• WHAT TO WORK ON: Please reproduce every record, keeping each one exactly as written.

• INPUT MATERIAL:

:::::

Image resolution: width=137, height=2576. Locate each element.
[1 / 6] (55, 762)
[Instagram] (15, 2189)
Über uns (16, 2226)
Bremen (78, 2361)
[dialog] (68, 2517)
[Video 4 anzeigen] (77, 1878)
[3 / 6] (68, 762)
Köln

:::::

• RESPONSE:
Image resolution: width=137, height=2576. Locate each element.
[1 / 6] (55, 762)
[Instagram] (15, 2189)
Über uns (16, 2226)
Bremen (78, 2361)
[dialog] (68, 2517)
[Video 4 anzeigen] (77, 1878)
[3 / 6] (68, 762)
Köln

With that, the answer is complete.